公園での作戦会議
「……ん? もう朝か……」
サイ達合同部隊がアイゼン王国の王都に到着した日の翌日。サイは合同部隊がアイゼン王国から貸し与えられた宿泊用の建物の一室で目を覚ました。
「昨日は大変だったな……」
寝台の上で起き上がりながらサイは昨日のことを思い出しながら呟く。
今日サイは、ピオンを始めとするホムンクルスの女性の従者四人、ブリジッタとクリスナーガの婚約者二人、そしてブリジッタの護衛であるカーラとアイゼン王国の王都を観光することになっている。その為に昨日アイゼン王国の人間であるジェラードに王都について聞いてみたら案の定、血の涙を流さんばかりの表情で嫉妬されてそこに何故かビークポッドまで加わり、サイはジェラードとビークポッドのヤケ酒に夜遅くまで付き合うはめになったのだった。
「まあ、なんだかんだ言って王都の事を教えてくれたから助かったけど……。おっと、もうこんな時間か。早く準備しないと」
部屋の壁に備え付けられた時計を見て、王都の観光へ行く約束の時間が近い事を知ったサイは急いで服を着替える。
ちなみにいつもであれば同じ部屋、同じ寝台で寝ているピオン達の姿はなく、部屋にいるのはサイ一人だけであった。昨日ピオンは「こういうデートでは最初、男と女は別々に行動して待ち合わせの場所に行くものなんですよ」と言っていたので、すでに彼女達は建物を出て待ち合わせの場所で待っているのだろう。
サイにしてみれば同じ建物に泊まっていたのだから、一緒に出かけてもいいのではないかと思うのだが、こういう時は女性の意見に従う方がいいだろうと考えると身嗜みを整えるのであった。
(さて……。そろそろマスターが起きた頃でしょうか?)
サイが宿泊用の建物の一室で目を覚ました頃。待ち合わせ場所である王都の公園でピオンは、サイの行動を予測していた。
公園にはピオンと、彼女と同じサイに従う三人のホムンクルスの女性達の姿しかなく、ピオンは自分達の他に人間がいない事を確認してからヒルデに話しかける。
「それでヒルデ? 『彼ら』の位置は分かりますか?」
「はい。この公園から離れた場所で私達を監視しています。どうやら彼らは私達が狙いのようですね」
「ふむ……」
ピオンの質問にヒルデが答えると、彼女は可愛らしく尖らせた唇に指を当ててしばらく考える。
「私達が狙いですか……。これは好都合と考えるべきか、それとも厄介だと考えるべきか……」
そこまで言ってピオンは一旦言葉を切ると、自分の考えをまとめてヴィヴィアン、ヒルデ、ローゼの三人を見る。

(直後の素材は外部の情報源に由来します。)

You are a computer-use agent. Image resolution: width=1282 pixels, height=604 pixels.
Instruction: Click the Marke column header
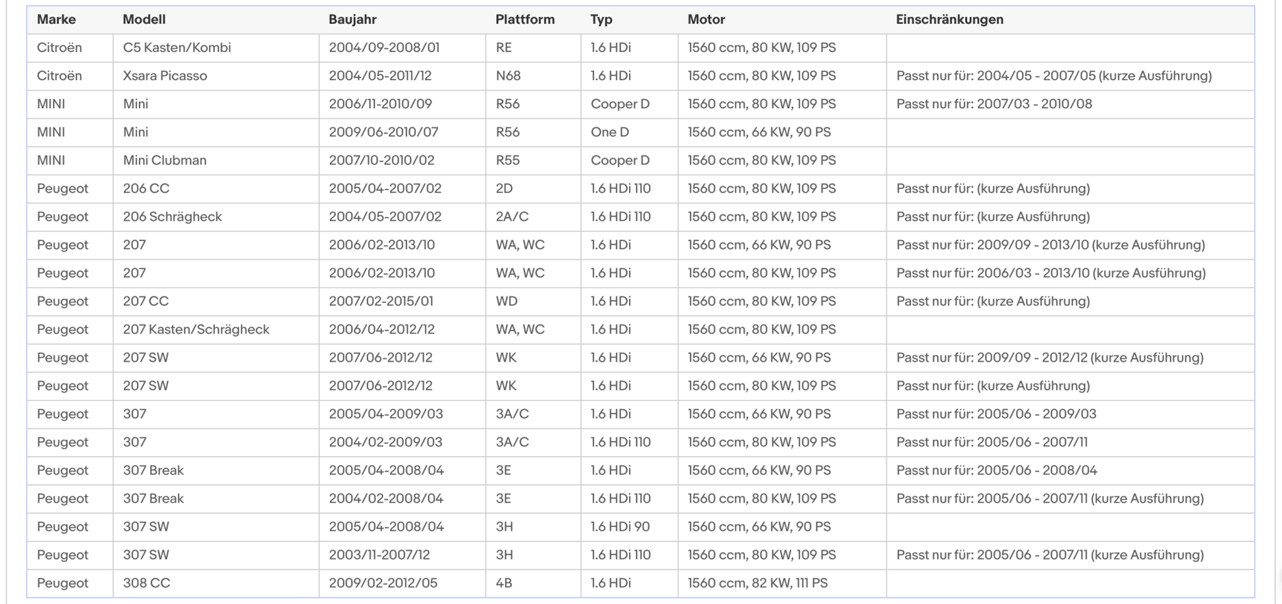point(56,20)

「分かっていると思いますが、今回のデートではマスターに楽しんでもらうのが第一。マスターだけでなく、ブリジッタさんにクリスナーガさん、カーラにも彼らの事を知られてはいけません。ですからデートをしつつ、私達の中で気づかれる事なく動ける一人か二人が彼らを撃退、他は撃退をする人のサポート。いいですね」
『『………』』
ピオンがそう言うとヴィヴィアン、ヒルデ、ローゼの三人は異論がないらしく頷いてみせた。